In preparation for the Lean Launch Pad Workshop in Berkeley later this month, my colleague Laurie Jensen and I have been thinking about our Innovation and Entrepreneurship Program at Mount Royal University and our experiences teaching the Lean Start-up approach. Over the past few years, we have re-designed our entrepreneurship program from a small business management focus to the primary goal of developing an entrepreneurial mindset in our students and a secondary goal of creating innovative, scalable business models for new and existing for-profit and not-for-profit ventures that lay somewhere between “a great living” of Alex Lawrence‘s “Main Street” and the billion dollar IPO of Sand Hill Road VC’s. Our minor in Innovation and Entrepreneurship has students with varied backgrounds – mainly business majors but including students from computer science, outdoor education, kinesiology, general arts as well as continuous education students (usually returning students looking to launch their own ventures).

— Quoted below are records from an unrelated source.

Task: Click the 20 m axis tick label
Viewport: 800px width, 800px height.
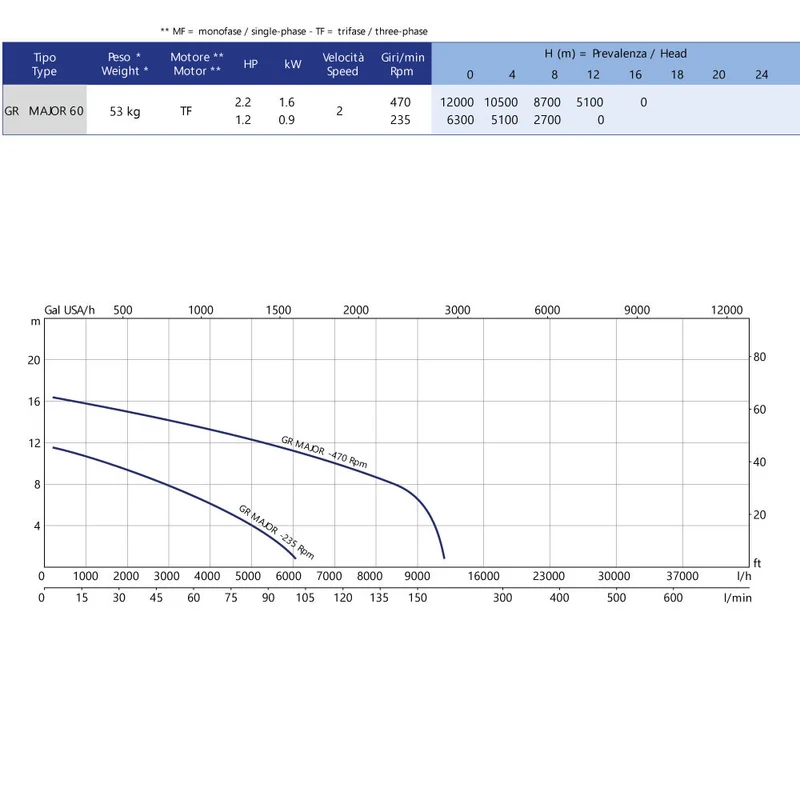Action: (34, 360)
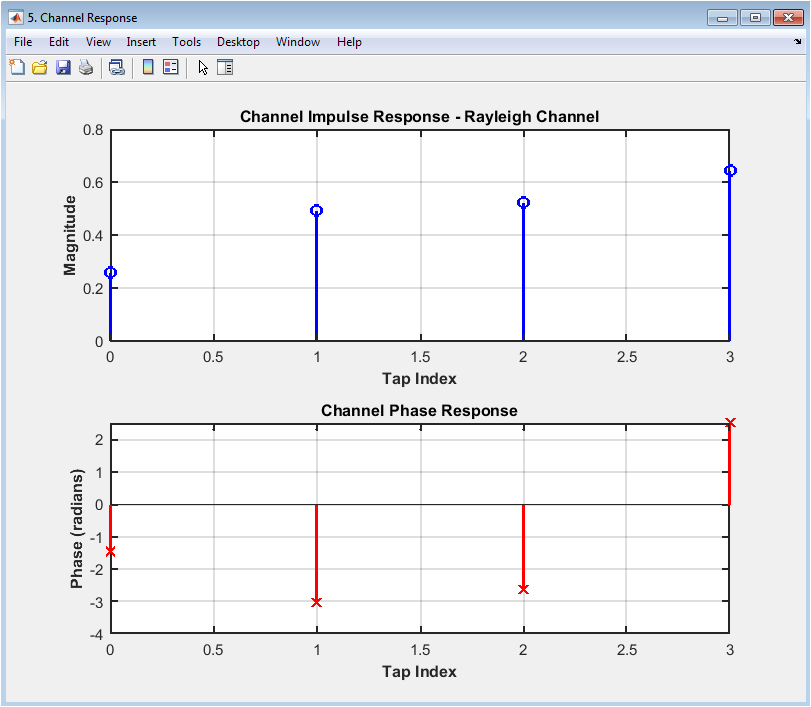Image resolution: width=811 pixels, height=707 pixels.
Task: Open the Window menu
Action: pos(298,42)
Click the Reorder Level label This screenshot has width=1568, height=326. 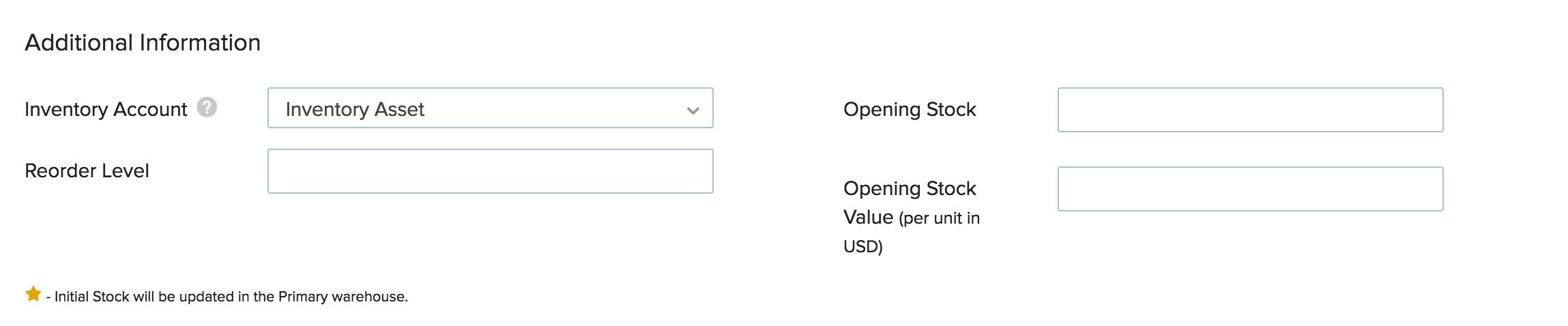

We believe this multi-disciplinarity has huge benefits resulting from the different perspectives and approaches to creativity and problem solving students bring to the classroom.
We have been using the Lean Start-up approach, Customer Development process and Business Model Generation materials in our Opportunity Development and Venture Launch courses for the past year. We would like to share in advance of the Lean Launch Pad Educators Program several factors and circumstance that separate our experiences from some of the present body of work.
- Our approach is centered around educating and developing the entrepreneurial mindset, growing individuals that are confident and aware rather than the actual launch of sustainable and scalable ventures. The majority of our graduates are unlikely to start new ventures or join early stage ventures straight after their graduation. They almost all will likely be contributing members of operating organizations, large and small, commercial, charitable, political or otherwise in nature.
- Working with undergraduate students presents its own set of unique challenges different than those of graduate students and in-the-field practitioners. They generally have a narrow field of experience and perspective. A full undergraduate course load coupled with part-time job and athletic commitments makes the additional workload of venture development very challenging for most. Getting out of the building is extremely valuable for expanding their way of thinking but very difficult due to lack of time, experience and limited contact base.
- We are not focused on tech startups exclusively but more broadly ranging from “bits to atoms” in nature, for profit to non-profit and intrapreneurial in-house new ventures.
- We live and work in a “small market” demographic. The Western Canada population is under 11 million, similar to mid-size states such as Georgia and Michigan but with ten times the land mass. About half the population is concentrated in two major urban areas, the Greater Vancouver area and Calgary-Edmonton corridor which both have populations of just under 2.5 million.
- Our local Calgary-Edmonton economic corridor is dominated by primary resource extraction and the tertiary sector of related financial services (we arguably have a global tier energy industry cluster forming) with abundant capital that unfortunately has very limited investment attention for non-resource extraction related ventures. Our angel investment community is limited and jaded. We have an under-funded and overly conservative venture capital industry and wary institutional investors still smarting from dot-bomb era collapses such as Nortel and JDS -Uniphase. Most are content to stick with what they know – the resource extraction economy.
- While we have a vibrant and active entrepreneurial and academic community with local groups such as the A100, an organization of “been there, done that” tech entrepreneurs and executives dedicated to helping Alberta’s next generation of innovative startups, our ecosystem is an order of magnitude smaller in scale and energy as compared to the leaders. Although the community is growing, we have a limited depth of experience and talentfrom which to draw advise, mentorship and support.
We assume all participants face their own unique challenges and present these points merely as a catalyst for further discussion. Our goal is to continue to look for ways to apply the Lean Start-up approach making adjustments that meet our market and classroom situation.
We look forward to some interesting and lively discussions at the workshop and will share these upon our return. In the meantime, we would love to hear about your experiences in the entrepreneurial classroom.